Though Soda is well respected in the town because he offers free medical treatment to those who could never otherwise afford it, he is sometimes naive about their real living conditions. Outraged that a young woman has been sold into sexual slavery, he marches off to the red light district to buy her back but is confused on his return realising her family aren’t all that happy about it because they cannot afford to feed her and were depending on the money she would send them because the father has become addicted to opium and can no longer work. The girl, Hoa (Yoshiko Sakuma), becomes somewhat attached to Soda but he is largely uninterested in her because she is only 17, while her affection for him causes tension with the daughter of an exiled Russian professor which is only repaired once they all start working together for the common good after the town after it comes under threat from infectious disease. 

In an echo of our present times, it seems not much has changed in the last 80 years or so, the townspeople quickly turn on Soda once it become clear that he’s putting the town on lockdown to prevent the spread of infectious meningitis after a Russian soldier stumbles in and dies of it. The disease firstly exposes the essential racism even among those Japanese people who have lived in Manchuria longterm such as the mysterious Ishida (So Yamamura) who remarks that diseases like that only affect the Manchurians and they’ll be fine because they are “more hygienic”, while simultaneously painting the infection as a symptom of foreign corruption delivered by the Russian incursion. Soda visits a larger hospital to get the samples confirmed but is told that the disease has not been seen in Manchuria before and so they have no vaccine stocks leaving him dependent on the smuggling network to get the supplies he needs.
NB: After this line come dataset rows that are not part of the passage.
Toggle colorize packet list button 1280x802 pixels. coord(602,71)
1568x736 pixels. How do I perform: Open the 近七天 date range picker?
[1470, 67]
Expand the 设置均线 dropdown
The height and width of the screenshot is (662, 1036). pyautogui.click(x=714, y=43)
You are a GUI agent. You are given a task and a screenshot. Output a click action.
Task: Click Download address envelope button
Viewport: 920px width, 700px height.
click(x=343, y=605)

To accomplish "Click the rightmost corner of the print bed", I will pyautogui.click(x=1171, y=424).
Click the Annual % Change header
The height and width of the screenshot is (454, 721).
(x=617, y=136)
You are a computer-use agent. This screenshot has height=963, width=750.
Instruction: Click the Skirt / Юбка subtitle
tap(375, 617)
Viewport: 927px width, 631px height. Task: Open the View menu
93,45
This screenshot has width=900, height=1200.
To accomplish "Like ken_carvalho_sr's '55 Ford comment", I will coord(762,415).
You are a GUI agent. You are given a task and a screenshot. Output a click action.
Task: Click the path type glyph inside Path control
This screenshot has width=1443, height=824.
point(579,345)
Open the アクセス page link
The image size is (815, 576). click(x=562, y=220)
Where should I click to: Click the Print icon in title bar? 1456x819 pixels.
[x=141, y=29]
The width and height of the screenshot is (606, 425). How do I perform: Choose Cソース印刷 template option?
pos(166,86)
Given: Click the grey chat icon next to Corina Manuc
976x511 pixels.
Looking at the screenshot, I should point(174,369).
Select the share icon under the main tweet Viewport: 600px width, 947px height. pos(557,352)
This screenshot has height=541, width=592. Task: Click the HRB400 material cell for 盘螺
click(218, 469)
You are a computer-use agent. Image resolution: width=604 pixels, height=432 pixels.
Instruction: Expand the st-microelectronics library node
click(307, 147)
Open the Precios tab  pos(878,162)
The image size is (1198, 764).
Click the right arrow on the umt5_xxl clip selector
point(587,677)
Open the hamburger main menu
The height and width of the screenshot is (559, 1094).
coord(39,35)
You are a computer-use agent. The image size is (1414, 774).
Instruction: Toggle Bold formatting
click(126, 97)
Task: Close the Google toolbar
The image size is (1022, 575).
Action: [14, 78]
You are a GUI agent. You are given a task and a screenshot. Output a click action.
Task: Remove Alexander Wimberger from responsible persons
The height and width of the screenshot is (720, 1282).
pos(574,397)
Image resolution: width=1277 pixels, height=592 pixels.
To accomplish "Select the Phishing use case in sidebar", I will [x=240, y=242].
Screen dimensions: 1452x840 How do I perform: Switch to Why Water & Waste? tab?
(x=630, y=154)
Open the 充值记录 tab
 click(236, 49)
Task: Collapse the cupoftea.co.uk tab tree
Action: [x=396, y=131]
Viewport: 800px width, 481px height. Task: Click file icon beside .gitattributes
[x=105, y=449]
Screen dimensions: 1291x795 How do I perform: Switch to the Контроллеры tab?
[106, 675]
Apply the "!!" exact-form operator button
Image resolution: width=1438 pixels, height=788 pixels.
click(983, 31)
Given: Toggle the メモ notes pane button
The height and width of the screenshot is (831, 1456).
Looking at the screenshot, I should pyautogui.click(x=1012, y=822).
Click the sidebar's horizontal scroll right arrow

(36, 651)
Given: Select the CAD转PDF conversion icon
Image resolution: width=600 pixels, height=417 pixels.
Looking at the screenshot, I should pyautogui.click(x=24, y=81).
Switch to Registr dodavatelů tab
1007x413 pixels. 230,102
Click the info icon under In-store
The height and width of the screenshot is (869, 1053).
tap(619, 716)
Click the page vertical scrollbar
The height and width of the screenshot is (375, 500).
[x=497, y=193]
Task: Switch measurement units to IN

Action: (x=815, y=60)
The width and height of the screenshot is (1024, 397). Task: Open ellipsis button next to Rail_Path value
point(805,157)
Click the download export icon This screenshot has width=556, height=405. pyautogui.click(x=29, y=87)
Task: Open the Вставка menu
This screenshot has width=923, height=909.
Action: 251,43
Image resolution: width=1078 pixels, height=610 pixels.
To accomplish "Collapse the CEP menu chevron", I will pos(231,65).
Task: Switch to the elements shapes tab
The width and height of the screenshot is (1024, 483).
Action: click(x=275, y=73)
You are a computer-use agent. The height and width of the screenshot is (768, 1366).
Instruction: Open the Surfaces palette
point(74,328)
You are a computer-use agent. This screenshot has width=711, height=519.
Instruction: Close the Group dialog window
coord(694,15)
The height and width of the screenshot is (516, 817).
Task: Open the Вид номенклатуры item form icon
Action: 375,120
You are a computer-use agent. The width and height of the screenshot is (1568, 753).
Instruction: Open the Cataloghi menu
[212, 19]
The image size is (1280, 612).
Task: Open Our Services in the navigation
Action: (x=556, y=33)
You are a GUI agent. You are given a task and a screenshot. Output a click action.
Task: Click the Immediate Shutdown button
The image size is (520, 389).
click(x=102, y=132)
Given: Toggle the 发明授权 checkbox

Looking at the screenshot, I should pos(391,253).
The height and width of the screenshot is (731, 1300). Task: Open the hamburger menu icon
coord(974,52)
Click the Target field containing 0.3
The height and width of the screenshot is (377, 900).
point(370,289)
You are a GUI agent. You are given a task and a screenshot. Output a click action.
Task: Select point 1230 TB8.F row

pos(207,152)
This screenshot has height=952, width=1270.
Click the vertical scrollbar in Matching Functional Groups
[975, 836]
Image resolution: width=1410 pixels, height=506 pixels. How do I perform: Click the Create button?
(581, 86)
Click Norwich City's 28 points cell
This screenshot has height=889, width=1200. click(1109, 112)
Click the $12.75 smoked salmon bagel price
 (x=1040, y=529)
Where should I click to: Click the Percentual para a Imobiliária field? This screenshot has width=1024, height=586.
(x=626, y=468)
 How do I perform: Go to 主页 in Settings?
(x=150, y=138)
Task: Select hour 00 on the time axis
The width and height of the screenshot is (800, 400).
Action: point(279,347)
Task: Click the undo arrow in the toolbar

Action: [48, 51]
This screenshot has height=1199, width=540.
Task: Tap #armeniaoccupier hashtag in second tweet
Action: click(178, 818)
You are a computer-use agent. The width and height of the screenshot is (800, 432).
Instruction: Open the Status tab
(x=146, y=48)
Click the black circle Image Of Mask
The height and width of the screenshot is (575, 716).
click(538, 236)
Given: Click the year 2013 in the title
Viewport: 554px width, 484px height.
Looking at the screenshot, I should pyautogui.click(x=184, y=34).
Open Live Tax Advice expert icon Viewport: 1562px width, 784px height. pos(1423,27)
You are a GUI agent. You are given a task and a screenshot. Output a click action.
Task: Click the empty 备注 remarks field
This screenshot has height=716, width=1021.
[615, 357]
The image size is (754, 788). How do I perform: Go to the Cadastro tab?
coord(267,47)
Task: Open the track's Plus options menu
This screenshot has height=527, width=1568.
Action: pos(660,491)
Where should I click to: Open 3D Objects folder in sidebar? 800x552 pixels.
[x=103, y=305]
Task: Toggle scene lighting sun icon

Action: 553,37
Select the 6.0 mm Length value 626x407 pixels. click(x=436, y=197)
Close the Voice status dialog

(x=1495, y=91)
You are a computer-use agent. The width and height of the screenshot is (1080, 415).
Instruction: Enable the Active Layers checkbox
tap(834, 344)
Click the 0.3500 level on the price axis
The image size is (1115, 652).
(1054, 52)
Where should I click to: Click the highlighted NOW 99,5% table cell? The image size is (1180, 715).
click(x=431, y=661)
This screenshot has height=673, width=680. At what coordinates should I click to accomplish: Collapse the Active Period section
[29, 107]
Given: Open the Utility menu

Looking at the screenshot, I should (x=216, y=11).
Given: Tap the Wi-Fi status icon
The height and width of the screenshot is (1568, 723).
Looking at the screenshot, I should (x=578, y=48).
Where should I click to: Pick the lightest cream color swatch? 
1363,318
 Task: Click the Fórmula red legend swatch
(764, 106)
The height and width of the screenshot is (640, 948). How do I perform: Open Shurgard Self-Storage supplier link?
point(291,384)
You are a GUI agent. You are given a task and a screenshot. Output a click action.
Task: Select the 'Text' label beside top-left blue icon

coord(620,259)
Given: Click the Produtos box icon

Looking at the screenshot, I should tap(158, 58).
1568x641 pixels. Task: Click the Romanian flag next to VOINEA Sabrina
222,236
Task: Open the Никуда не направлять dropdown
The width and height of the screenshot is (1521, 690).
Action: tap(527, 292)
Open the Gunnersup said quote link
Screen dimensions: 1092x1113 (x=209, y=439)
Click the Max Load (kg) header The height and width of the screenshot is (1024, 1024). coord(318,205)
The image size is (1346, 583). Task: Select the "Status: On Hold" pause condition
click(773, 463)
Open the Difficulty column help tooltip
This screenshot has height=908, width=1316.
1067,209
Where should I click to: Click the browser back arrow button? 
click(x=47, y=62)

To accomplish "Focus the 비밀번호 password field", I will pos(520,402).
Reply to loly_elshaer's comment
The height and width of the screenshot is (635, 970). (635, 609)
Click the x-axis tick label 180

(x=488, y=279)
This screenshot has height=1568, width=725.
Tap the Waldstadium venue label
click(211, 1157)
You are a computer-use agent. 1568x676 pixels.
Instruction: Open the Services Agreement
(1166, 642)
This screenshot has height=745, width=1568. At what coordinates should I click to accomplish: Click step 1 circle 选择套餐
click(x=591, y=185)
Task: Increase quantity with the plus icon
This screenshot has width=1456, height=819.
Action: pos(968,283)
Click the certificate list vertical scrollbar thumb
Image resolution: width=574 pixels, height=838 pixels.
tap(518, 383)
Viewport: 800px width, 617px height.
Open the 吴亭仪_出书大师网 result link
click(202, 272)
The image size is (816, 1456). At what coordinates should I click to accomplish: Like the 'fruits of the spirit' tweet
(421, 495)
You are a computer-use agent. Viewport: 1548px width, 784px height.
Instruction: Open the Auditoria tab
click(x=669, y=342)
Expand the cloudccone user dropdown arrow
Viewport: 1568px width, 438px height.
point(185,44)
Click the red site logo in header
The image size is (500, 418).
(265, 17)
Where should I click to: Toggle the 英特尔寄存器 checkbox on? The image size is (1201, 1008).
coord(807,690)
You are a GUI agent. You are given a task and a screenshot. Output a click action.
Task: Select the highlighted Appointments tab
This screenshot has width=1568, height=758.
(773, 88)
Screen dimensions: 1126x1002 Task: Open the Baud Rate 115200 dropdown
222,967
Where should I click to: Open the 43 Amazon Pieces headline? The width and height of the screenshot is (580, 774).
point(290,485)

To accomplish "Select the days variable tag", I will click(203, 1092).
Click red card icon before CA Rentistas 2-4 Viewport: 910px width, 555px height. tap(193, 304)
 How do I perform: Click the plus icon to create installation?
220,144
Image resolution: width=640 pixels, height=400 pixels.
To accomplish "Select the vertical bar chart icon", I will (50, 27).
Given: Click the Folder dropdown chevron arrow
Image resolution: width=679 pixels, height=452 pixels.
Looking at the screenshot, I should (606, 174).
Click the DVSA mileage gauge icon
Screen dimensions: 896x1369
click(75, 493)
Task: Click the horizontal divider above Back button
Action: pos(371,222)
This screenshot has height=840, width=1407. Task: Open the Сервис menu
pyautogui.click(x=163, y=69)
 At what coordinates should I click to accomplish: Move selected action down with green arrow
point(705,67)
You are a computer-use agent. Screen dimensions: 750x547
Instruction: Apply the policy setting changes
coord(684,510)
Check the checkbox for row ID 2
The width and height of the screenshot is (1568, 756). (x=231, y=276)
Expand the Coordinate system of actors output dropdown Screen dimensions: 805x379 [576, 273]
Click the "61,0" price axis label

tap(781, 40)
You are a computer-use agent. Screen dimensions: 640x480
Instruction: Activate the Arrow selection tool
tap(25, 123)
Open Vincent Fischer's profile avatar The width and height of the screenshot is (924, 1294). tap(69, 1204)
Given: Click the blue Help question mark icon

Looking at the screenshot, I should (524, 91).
As the town is a trading outpost whose entire economy is dependent on the business of travellers just passing through, the townspeople are obviously opposed to the idea of keeping them out fearing that they will soon starve going so far as to tear down Soda’s quarantine signs while throwing stones at his house. 

In another irony, it’s Ishida’s pistol that wields ultimate control immediately silencing the mayor’s objections in a rude reminder of the local hierarchy. Many of the townspeople including inn owner Huang (Yunosuke Ito) and Hoa’s sister Shari (Naoko Kubo) are involved with the resistance to which Soda seems to remain quite oblivious and in any case adopts something of a neutral position but gains a grudging respect from Huang thanks to his humanitarianism that eventually saves him from brutal bandit Riyan (a rare villain role for a young Ken Takakura). In any case, as the corrupt Japanese officials pull out to escape the imminent Russian incursion, Soda decides to stay in part to atone for the sins of the Japanese in an acceptance of his responsibility as a Japanese person if one who has not (directly) participated in the imperialist project even if he was in a sense still underpinning it. Essentially a repurposed ninkyo eiga starring Koji Tsuruta as a morally upright man surrounded by corruption but trying to do the right thing to protect those who cannot protect themselves, there is an undeniable awkwardness in the film’s imperialist ambivalence but also a well intentioned desire to look back at the wartime past with clearer eyes and a humanitarian spirit.